--- FRAGMENTO SELECCIONADO ---

Furiosos, incómodos, atemorizados y escandalizados, compartimos la información y le sumamos la palabra “¡Indignante!” para categorizar el sentir que nace, se manifiesta y muere en instantes.
Indignación y redes sociales parecen dos conceptos indivisibles. La noticia de un niño abandonado o abusado; las desgarradoras fotografías de mujeres maltratadas; las evidencias visuales de un caso de discriminación en Sudáfrica, en algún país europeo o en El Poblado; o el video del maltrato a un animal en algún lugar del mundo, son pan de cada día en las líneas de tiempo de las redes sociales.
Furiosos, incómodos, atemorizados y escandalizados, compartimos la información y le sumamos la palabra “¡Indignante!” para categorizar el sentir que nace, se manifiesta y muere en instantes, con la publicación de la palabra y, probablemente, alguna conversación de pasillo con un compañero. A lo sumo, nos tomamos una selfie tapándonos un ojo para expresar nuestro rechazo a la agresión física a una famosa actriz, remplazamos nuestra imagen de perfil por una que tenga un marco que nos solidarice con alguna causa de la que poco conocemos, o lanzamos diatribas feroces para que otros se indignen también. Emociones fugaces. Causas que no alcanzan a ser ni la C de la palabra.
La definición de indignación nos dice que es el “sentimiento de intenso enfado que provoca un acto que se considera injusto, ofensivo o perjudicial”. Pero en las redes sociales, existen mercaderes de sentimientos vacuos que fundamentan sus “negocios” en promover “contenidos emocionales” para ganar clics, visualizaciones, influencia y dinero por medio de los canales digitales. Comercializan lo injusto, lo ofensivo y lo perjudicial. Lo vuelven viral y lo convierten en cotidiano, en natural.
Como apuntaría Zygmunt Bauman en La vida líquida, “en esa sociedad (en la sociedad de la vida líquida), nada puede declararse exento de la norma universal de la «desechabilidad» y nada puede permitirse perdurar más de lo debido. La perseverancia, la pegajosidad y la viscosidad de las cosas (tanto de las animadas como de las inanimadas) constituyen el más siniestro y letal de los peligros, y son fuente de los miedos más aterradores y blanco de los más violentos ataques”.

--- LÍNEAS EXTRAÍDAS ---

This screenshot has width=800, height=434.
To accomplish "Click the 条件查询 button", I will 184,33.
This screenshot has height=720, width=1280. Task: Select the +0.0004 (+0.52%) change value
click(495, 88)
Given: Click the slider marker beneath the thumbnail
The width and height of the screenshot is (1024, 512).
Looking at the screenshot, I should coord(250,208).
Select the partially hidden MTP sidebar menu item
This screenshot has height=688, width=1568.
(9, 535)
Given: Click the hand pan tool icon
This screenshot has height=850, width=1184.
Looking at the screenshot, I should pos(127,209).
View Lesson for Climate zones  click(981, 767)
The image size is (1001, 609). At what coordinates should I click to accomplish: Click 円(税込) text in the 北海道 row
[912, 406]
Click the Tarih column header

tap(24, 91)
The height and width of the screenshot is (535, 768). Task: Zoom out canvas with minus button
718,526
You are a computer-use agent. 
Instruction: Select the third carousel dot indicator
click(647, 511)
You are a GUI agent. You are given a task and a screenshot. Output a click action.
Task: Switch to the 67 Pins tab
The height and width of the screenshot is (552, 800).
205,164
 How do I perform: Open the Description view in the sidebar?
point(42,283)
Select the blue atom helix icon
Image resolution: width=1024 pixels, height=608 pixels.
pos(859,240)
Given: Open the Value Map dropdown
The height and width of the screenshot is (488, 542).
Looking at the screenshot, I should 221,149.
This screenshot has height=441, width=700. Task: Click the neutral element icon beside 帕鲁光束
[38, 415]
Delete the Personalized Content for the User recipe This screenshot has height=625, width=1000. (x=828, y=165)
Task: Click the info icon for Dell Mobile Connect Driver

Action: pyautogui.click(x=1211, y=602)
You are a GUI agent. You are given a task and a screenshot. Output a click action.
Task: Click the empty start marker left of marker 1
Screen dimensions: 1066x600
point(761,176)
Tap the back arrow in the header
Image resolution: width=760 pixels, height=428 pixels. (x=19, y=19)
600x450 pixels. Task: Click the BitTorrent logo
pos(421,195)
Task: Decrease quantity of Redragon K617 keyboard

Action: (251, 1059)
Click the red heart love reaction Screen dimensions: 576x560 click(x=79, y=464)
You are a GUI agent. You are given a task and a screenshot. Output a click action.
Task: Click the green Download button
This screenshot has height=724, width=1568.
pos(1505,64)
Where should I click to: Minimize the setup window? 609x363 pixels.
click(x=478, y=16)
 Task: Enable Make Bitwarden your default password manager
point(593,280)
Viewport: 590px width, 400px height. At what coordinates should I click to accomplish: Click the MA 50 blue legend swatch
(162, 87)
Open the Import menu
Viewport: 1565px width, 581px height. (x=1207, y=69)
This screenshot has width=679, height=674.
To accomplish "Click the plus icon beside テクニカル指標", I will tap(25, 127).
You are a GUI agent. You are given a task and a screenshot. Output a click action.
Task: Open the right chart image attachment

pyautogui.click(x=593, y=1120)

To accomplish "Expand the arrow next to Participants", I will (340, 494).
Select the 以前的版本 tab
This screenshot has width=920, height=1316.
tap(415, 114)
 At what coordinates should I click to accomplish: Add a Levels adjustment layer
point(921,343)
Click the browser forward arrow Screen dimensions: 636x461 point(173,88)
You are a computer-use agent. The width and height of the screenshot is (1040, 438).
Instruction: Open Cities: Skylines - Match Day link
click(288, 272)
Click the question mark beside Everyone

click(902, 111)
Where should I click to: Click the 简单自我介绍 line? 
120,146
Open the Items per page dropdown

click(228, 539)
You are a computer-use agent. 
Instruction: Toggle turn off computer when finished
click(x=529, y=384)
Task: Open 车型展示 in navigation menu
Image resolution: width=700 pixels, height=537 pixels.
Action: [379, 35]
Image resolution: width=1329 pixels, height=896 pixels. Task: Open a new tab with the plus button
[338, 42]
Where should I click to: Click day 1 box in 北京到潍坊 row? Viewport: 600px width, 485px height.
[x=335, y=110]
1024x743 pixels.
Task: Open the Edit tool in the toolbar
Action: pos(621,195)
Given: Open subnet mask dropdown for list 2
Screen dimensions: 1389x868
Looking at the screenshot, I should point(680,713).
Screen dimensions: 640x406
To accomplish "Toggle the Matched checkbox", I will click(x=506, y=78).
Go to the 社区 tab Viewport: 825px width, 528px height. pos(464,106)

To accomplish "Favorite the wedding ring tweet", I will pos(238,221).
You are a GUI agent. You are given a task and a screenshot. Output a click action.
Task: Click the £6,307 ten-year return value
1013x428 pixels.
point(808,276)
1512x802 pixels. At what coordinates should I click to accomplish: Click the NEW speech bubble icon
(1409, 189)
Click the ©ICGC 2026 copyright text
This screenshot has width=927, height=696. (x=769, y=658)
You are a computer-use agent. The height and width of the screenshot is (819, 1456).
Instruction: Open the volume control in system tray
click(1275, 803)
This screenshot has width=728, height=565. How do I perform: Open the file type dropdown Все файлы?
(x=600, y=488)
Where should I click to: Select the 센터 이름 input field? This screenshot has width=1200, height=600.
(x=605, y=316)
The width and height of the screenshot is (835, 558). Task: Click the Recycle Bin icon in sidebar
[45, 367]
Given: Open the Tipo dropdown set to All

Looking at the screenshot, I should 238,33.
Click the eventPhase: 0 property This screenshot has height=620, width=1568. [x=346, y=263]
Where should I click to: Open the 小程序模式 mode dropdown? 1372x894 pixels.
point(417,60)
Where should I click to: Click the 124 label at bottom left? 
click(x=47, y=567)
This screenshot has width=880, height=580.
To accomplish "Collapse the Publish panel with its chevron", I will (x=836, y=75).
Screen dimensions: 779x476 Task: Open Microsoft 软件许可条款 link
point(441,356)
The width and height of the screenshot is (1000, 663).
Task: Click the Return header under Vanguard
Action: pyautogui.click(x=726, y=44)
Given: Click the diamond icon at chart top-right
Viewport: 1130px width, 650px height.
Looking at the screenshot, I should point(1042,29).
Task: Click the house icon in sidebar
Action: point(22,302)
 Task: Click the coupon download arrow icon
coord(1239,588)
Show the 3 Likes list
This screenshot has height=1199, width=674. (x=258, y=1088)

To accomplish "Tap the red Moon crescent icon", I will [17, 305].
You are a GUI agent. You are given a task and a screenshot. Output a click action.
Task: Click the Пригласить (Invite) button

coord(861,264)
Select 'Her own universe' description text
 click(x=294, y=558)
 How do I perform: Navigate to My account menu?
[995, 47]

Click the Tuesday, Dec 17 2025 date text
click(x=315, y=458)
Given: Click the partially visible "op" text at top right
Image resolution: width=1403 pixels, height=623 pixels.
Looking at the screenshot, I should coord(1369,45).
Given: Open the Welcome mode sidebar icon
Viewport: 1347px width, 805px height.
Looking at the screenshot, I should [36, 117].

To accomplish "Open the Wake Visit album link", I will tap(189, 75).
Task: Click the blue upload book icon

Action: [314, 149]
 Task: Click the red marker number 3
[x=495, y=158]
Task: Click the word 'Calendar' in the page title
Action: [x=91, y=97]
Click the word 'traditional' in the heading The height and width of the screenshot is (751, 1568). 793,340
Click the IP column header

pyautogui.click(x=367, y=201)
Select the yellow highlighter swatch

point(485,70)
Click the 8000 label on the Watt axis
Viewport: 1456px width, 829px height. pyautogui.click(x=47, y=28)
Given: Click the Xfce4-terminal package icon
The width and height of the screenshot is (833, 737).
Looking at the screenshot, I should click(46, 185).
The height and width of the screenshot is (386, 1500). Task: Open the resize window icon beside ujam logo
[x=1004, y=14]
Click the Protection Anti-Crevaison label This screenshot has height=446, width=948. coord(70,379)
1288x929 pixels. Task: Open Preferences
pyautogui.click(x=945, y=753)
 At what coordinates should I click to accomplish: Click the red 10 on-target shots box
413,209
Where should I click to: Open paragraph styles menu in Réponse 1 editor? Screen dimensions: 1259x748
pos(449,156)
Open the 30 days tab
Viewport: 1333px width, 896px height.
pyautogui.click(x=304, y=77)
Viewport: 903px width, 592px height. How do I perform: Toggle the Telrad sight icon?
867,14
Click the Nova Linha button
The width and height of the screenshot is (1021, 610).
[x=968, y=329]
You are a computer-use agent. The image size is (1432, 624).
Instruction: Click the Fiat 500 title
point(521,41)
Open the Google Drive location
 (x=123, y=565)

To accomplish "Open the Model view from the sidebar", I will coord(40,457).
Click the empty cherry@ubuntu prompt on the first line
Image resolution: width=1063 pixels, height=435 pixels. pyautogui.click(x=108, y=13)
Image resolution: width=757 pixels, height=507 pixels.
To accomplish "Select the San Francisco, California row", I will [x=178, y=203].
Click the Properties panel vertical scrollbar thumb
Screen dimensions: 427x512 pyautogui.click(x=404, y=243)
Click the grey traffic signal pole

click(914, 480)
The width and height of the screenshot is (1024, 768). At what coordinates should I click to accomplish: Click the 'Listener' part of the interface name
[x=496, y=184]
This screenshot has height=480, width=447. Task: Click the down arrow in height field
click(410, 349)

--- INSTRUCCIONES DE TRABAJO ---
1. Según el fragmento seleccionado, ¿en qué obra hace Zygmunt Bauman la afirmación citada?
2. Transcribe del fragmento seleccionado el pasaje comprendido entre "La definición de" y "cotidiano, en natural.", ambos incluidos.

--- RESPUESTAS ---
1. En La vida líquida.

2.
La definición de indignación nos dice que es el “sentimiento de intenso enfado que provoca un acto que se considera injusto, ofensivo o perjudicial”. Pero en las redes sociales, existen mercaderes de sentimientos vacuos que fundamentan sus “negocios” en promover “contenidos emocionales” para ganar clics, visualizaciones, influencia y dinero por medio de los canales digitales. Comercializan lo injusto, lo ofensivo y lo perjudicial. Lo vuelven viral y lo convierten en cotidiano, en natural.